I've seen this happen to other people as well.  I've seen people bear testimony after a family member had died that they felt at peace and felt comfort from the Holy Spirit that their loved one was still alive (spiritually, of course).  And I wondered if they really felt that way, or if they were choosing to believe that because the alternative was just too awful to bear.  And now I know- that peace is real and we really can have the knowledge that our families can be together again.

And there will be pie!

Saturday, May 11, 2013

Second thoughts

I'm beginning to have second thoughts about having lymphoma.  Now that I'm a few months into it, the magic is starting to wear off.  Sure, the extra attention is nice, and people are truly amazing.  But I'd have to say I'm ready to return to the ranks of the cancer free.

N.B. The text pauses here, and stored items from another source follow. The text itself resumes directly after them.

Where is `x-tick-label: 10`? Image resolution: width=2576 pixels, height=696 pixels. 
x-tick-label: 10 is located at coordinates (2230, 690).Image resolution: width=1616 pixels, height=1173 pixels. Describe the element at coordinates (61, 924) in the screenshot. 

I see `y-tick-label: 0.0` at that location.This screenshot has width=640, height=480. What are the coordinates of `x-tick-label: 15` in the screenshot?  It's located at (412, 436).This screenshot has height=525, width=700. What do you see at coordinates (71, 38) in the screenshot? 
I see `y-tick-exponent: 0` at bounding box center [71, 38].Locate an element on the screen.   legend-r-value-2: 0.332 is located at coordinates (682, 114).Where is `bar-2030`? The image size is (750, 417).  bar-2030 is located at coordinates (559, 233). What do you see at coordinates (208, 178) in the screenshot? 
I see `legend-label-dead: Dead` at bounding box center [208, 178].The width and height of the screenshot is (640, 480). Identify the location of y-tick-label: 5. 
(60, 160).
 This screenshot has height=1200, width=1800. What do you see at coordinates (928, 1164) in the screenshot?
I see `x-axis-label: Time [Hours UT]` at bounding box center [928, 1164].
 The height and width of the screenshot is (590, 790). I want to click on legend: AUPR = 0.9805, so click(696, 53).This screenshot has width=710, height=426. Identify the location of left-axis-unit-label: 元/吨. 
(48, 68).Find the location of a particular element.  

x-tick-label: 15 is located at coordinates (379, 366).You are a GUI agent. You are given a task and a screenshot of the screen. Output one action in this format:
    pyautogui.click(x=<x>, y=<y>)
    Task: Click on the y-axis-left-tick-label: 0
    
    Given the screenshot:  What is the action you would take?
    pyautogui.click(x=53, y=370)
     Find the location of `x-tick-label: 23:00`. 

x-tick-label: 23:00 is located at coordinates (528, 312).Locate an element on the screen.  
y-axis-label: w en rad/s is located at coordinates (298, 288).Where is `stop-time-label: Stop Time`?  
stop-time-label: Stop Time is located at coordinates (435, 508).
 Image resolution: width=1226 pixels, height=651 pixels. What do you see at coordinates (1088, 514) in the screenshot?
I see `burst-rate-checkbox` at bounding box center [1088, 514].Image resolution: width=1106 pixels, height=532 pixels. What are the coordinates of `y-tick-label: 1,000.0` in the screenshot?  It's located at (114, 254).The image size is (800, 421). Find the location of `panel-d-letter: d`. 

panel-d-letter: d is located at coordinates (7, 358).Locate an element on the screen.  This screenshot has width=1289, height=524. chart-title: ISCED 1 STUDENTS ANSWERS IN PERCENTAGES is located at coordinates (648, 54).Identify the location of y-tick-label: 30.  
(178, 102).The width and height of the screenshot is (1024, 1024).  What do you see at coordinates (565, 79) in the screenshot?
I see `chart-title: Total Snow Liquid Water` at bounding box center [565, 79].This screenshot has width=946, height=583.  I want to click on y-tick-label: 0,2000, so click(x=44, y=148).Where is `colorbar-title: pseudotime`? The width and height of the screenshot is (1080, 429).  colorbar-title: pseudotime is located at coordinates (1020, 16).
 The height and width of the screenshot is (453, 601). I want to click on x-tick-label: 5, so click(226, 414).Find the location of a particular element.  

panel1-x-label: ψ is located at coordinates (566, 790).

The last two weeks have been worrisome.  We've been waiting to find out when we'll be traveling up to the Seattle Cancer Care Alliance for my stem cell treatments.  Christina called and talked to Dr. Maloney, the specialist who will be performing the transplant.  He looked at the PET scan I'd had the week before and told Christina we're behind schedule in putting the cancer into remission and that we should be more aggressive with it.

We've been worried about our local doctor ever since we've begun treatment.  He is from India, graduated from medical school before I was born, and is not a very talkative person.  On the other hand, Dr. Patel is very grandfatherly, has a very positive attitude, and takes time to answer all of our questions.  We just aren't always sure we're asking the right ones.  He also seems to be forgetful at times.

So, we called Columbia Basin Oncology and Hematology and asked if we could see another doctor.  We were ready to switch.  We saw Doctor Gamboa on Wednesday.  He is a year younger than me and communicates very well.  He seemed very open.  He also told us that Dr. Patel is the lymphoma expert in their clinic and the one that he would defer to in treating this disease.  He also let us know that he agrees with Dr. Patel's approach in treating my case.  He pointed out that the symptoms are improving.  They can't manually feel my lymph nodes or my spleen anymore, so we know that they are getting back to their normal size.  My other symptoms have improved.  Also, we didn't start out with a PET scan, so we don't really have an original to compare the last one against.  Dr. Gamboa recommended that we continue with my current regimen, especially since I only have one more round to go.  Then we'll take another PET scan and evaluate. If the cancer is in remission, I'll be able to go up to Seattle and start the stem cell transplants.  If not, they will put me on a more aggressive chemotherapy regimen.

Dr. Patel also spoke with Dr. Maloney and it sounds like they are on the same page.  So Christina and I are feeling more confident again.  And I just made it through my fifth round of chemo with flying colors.  The lumbar puncture wasn't too bad, although it did take a few prods of the needle through my spinal cord to find my spinal fluid.  And I had to go in for a blood transfusion on Friday to boost my red blood cell counts.  But other than that, not too bad.  I had a few nice naps.